Monday, January 26, 2015


Susan L. Schulman
After vowing to get myself to Lincoln Center more often this year, I traveled up there a few weeks ago for a great double-header.

First, I went to the NYPL Library for the Performing Arts to listen to Susan L. Schulman tell stories that formed the basis of her book Backstage Pass to Broadway: True Tales from a Theatre Press Agent.

When that event ended, I ran down the street to hear Oscar Hammerstein's grandson, Andy, present the history of his grandfather's music.

Ms. Schulman, a long-time press agent, started out by telling about her life growing up in New York.  She took dance lessons, went ice skating, and frequented both the library and the 92nd Street Y.  A self-described "theatre kid," Ms. Schulman would wait outside the stage door at the end of productions - not to get autographs, but to let actors know how much she enjoyed their performances.

In 1978, Susan opened up Schulman Publicity in the Paramount building. Over the span of her career, Susan  has worked with theatre figures such as Lauren Bacall, Zero Mostel, Mary Martin, George C. Scott, and Yul Brynner. She explained that it's the job of a press agent to "create the right expectations for critics and audiences."

Ms. Schulman recalled with fondness her encounters with famed choreographer Bob Fosse. She described him as someone who valued critics' feedback, "knew everything about everything," and was "the master of every single theatrical discipline."

At the end of her talk, Susan took questions from the audience.  A few folks wanted to know the impact of social media on how she approached her job.  I asked her for her thoughts on how to develop young audiences for theater.  She mentioned the late playwright Wendy Wasserstein's work as a co-foundre of Open Doors Broadway Mentors Program. 

After Ms. Schulman signed a copy of her book for me,  I ran down the street to the David Rubenstein Atrium to see Something Wonderful: The Songs of Rodgers and HammersteinAndy Hammerstein talked and showed slides about the history of his grandfather Oscar's work.  His anecdotes were brought to life by three talented singers.
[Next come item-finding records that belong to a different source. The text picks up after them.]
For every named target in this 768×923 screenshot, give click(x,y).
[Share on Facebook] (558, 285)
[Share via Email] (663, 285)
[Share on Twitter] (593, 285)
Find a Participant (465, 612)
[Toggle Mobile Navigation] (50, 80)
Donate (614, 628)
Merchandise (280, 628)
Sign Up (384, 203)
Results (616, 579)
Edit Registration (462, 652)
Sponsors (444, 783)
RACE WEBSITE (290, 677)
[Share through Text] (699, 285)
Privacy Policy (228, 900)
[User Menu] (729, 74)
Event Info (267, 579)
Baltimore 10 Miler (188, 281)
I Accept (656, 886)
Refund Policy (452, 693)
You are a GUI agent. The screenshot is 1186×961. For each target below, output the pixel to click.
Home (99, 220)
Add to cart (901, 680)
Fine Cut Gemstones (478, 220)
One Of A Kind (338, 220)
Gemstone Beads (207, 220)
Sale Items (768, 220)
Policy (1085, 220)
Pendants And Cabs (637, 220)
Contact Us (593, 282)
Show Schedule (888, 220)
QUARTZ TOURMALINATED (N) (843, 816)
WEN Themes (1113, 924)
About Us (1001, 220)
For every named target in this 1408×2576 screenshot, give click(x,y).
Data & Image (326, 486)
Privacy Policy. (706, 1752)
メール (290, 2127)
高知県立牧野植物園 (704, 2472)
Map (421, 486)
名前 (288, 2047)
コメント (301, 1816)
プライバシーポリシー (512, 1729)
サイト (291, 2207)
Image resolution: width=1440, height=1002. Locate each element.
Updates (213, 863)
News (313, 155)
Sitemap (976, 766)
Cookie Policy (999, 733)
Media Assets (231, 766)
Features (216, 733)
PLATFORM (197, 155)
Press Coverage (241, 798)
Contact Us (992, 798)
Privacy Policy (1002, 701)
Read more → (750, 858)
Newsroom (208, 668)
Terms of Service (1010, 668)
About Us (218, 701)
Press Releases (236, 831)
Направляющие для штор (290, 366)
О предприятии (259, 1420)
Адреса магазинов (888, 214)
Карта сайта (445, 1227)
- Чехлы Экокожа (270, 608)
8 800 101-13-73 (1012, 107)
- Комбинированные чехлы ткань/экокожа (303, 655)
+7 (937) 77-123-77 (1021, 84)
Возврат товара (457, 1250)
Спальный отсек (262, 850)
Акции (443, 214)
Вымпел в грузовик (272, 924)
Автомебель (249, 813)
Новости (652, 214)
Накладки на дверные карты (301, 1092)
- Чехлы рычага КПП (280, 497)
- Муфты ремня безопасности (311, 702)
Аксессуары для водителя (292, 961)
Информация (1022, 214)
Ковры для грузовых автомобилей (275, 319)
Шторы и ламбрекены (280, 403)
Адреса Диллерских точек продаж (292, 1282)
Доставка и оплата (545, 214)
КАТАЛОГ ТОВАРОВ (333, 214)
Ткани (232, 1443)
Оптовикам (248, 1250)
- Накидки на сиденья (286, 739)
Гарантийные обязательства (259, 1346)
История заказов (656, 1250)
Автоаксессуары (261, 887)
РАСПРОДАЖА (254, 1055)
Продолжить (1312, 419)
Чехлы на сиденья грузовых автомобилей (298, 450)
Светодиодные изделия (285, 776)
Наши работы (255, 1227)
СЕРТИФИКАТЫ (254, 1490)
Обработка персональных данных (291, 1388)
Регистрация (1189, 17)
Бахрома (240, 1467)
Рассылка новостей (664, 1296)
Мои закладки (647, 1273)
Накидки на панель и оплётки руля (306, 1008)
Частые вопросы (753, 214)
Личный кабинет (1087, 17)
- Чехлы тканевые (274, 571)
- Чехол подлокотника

Andy described Oscar as a "lefty with a lower case 'l'" who, like many [Jewish] artists of his times, was brought under the magnifying glass of McCarthyism and made the subject of an enormous FBI file.

One of the highlights of the event was joining the rest of the audience to sing "Do Re Mi" from The Sound of Music.  Truthfully, there were so many wonderful songs, I wish the entire evening had been a sing-a-long!